Allow statements can now use:

  • Conditions to allow actions based on request context such as aws:RequestedRegion
  • Specify individual resource ARNs in Resource & NotResource elements
  • The NotAction element to allow all actions except those explicitly listed

Both Allow and Deny statements can now use:

  • Wildcards at the beginning or middle of Action element strings (previously only allowed at the end)
  • The NotResource element to apply a statement to all resources except those explicitly listed

New IAM policy condition keys for VPCs

AWS introduced three new global IAM policy condition keys to help you define a network perimeter for your organization when a request is made to a VPC endpoint for e.g.
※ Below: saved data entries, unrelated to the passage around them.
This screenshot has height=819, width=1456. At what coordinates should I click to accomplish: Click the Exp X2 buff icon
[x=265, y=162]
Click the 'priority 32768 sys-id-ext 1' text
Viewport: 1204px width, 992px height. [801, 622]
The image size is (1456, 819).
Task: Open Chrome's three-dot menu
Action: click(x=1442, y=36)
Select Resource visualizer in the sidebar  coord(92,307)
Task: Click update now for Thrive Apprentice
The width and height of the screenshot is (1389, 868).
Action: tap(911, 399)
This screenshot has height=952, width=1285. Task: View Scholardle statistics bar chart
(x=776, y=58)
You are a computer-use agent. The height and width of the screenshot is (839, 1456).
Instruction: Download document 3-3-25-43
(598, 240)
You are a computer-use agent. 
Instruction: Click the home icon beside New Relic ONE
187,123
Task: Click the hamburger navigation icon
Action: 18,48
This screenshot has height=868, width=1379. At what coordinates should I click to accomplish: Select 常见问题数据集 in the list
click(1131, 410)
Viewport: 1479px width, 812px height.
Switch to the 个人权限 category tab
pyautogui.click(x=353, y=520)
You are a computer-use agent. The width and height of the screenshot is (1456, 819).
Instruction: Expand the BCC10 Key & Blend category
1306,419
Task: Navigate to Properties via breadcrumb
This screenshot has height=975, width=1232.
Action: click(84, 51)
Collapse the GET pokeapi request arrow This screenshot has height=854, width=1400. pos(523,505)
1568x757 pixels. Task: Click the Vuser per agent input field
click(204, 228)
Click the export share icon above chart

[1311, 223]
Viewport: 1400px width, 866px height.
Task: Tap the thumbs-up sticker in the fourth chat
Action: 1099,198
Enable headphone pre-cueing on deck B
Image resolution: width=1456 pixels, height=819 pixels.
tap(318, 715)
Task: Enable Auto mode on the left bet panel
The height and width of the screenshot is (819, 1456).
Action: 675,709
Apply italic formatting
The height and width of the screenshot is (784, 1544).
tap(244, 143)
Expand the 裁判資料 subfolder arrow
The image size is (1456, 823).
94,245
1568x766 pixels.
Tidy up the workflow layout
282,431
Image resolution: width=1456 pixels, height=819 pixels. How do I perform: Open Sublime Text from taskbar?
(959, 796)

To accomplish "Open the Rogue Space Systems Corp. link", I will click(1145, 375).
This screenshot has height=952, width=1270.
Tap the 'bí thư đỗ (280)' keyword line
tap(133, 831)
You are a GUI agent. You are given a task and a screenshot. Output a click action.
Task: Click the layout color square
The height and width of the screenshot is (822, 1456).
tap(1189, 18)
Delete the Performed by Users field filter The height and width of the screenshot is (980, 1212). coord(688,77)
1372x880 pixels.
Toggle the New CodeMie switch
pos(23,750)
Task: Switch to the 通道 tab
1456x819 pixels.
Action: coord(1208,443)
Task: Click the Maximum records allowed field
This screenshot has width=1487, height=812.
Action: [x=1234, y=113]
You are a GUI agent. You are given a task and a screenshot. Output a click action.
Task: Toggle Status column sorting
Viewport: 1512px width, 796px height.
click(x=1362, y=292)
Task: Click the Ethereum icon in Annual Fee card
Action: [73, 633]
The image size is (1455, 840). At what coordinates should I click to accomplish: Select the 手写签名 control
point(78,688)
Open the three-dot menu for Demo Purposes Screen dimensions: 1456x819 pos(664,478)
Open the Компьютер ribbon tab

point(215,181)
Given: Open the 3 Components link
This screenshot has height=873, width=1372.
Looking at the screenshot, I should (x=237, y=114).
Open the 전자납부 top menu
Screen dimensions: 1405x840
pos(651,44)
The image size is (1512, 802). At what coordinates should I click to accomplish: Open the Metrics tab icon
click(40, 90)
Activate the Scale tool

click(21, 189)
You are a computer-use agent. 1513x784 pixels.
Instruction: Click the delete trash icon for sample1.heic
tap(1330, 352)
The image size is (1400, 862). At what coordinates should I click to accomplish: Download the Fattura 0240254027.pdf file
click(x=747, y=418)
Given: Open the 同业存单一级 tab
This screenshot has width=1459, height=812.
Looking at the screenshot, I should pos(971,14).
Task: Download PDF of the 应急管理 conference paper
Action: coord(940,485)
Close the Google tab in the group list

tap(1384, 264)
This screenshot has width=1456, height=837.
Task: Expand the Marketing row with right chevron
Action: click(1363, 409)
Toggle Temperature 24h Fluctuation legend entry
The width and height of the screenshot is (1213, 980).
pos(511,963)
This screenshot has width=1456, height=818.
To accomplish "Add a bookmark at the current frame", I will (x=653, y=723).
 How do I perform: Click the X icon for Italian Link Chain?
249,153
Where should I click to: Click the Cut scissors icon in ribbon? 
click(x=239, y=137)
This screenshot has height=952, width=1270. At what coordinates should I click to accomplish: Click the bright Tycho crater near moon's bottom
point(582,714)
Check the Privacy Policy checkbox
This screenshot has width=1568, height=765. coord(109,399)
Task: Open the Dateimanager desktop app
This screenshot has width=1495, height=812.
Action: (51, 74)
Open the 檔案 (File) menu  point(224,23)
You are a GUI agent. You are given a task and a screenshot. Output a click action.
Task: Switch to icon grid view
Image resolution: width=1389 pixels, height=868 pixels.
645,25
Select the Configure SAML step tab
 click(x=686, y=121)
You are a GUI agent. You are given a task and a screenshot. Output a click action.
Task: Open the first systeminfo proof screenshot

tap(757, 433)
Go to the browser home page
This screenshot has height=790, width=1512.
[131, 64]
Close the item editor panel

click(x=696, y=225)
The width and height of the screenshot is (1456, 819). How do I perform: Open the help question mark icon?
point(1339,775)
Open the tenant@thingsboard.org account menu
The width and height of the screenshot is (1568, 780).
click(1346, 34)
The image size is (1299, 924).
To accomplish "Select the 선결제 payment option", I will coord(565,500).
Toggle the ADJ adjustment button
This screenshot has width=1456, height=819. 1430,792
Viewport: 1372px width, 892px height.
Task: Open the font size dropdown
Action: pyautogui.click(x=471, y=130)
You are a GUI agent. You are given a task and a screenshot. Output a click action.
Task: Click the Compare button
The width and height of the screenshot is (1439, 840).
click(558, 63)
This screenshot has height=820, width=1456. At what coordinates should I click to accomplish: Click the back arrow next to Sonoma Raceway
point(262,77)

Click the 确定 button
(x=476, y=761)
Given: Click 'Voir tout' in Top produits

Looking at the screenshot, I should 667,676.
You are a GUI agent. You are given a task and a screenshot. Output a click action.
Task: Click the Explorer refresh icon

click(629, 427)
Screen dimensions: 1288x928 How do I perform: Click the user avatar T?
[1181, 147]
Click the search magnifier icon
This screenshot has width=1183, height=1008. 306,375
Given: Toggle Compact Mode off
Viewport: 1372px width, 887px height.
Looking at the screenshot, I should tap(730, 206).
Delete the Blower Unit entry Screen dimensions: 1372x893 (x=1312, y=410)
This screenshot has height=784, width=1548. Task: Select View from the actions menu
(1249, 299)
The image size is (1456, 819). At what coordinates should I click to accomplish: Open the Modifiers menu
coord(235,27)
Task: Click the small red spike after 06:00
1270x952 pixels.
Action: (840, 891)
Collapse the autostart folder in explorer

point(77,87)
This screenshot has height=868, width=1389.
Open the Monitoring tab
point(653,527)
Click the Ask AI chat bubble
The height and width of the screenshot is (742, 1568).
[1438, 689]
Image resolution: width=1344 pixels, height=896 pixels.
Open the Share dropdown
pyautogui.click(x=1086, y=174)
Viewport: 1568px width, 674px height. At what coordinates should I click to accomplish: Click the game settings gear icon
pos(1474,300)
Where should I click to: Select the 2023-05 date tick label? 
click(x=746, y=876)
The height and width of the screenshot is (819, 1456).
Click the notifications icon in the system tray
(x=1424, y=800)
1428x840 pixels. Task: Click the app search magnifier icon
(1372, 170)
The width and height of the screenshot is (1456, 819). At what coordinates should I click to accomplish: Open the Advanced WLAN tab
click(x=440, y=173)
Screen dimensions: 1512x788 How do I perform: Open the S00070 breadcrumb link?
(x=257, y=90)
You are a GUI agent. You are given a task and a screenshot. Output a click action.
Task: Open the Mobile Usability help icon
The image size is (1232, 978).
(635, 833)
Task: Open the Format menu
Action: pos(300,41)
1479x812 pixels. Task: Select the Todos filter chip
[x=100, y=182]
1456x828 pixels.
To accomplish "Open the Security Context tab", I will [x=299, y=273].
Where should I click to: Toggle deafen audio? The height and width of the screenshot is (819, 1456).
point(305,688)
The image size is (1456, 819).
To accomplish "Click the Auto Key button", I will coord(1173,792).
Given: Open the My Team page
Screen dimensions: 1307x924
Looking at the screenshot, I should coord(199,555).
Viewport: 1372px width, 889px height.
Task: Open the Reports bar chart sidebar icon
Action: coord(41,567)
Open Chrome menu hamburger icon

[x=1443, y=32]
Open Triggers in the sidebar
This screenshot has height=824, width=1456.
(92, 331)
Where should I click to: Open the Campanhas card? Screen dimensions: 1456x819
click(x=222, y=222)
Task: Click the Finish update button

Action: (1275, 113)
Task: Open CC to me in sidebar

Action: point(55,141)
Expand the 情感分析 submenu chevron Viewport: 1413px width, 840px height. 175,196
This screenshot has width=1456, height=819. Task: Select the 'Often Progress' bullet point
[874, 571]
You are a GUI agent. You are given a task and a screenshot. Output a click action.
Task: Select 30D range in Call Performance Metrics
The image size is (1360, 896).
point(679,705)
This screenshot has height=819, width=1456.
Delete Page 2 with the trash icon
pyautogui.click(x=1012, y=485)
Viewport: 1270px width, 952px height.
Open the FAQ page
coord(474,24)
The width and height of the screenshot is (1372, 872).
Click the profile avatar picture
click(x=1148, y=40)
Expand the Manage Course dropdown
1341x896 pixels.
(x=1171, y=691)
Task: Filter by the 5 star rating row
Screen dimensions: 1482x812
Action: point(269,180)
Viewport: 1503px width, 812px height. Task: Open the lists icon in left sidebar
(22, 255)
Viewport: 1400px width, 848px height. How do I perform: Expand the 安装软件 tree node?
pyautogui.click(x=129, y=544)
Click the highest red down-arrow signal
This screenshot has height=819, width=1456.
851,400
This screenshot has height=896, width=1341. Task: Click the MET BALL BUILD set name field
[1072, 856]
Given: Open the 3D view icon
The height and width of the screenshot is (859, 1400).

S3 or KMS, not public AWS API endpoints (PR | docs | examples).

Restricting access to a VPC endpoint used to require managing lists of source VPCs or VPC endpoints that are allowed to connect to the target VPC endpoint, which was difficult to scale to many networks.

The new condition keys enable you to control access to your VPCs based on whether the connection originated from :

AWS also recently introduced aws:SourceVpcArn (PR) to verify the ARN of the VPC where the VPC endpoint is attached, allowing customers to verify whether requests travel through a specific VPC and implement controls on private access to their resources in same-region or cross-region scenarios.

Honorable Mention

Here are some other identity and IAM launches you might want to check out:

  • AgentCore Identity for AI agents (docs)
  • Attribute-based access control for S3 (PR | docs)
  • Transfer accounts to a different organization directly (PR)
  • IAM Policy Autopilot: generate IAM policies from code (PR)
  • Streamline integration with partner products using IAM delegation (PR)

That’s a wrap

2025 brought meaningful improvements across three key areas: stronger root user security, simplified authentication workflows, and more expressive and scalable policy controls.

Mandatory MFA and centralized root access management reduce account takeover risk, while the aws login command and IAM Outbound Identity Federation make it easier to authenticate without long-term secrets. Full IAM policy language in SCPs and new VPC condition keys round things out by giving security teams finer-grained control across their organization.

Together, these launches reflect AWS’s efforts to simplify secure, scalable delivery and operations.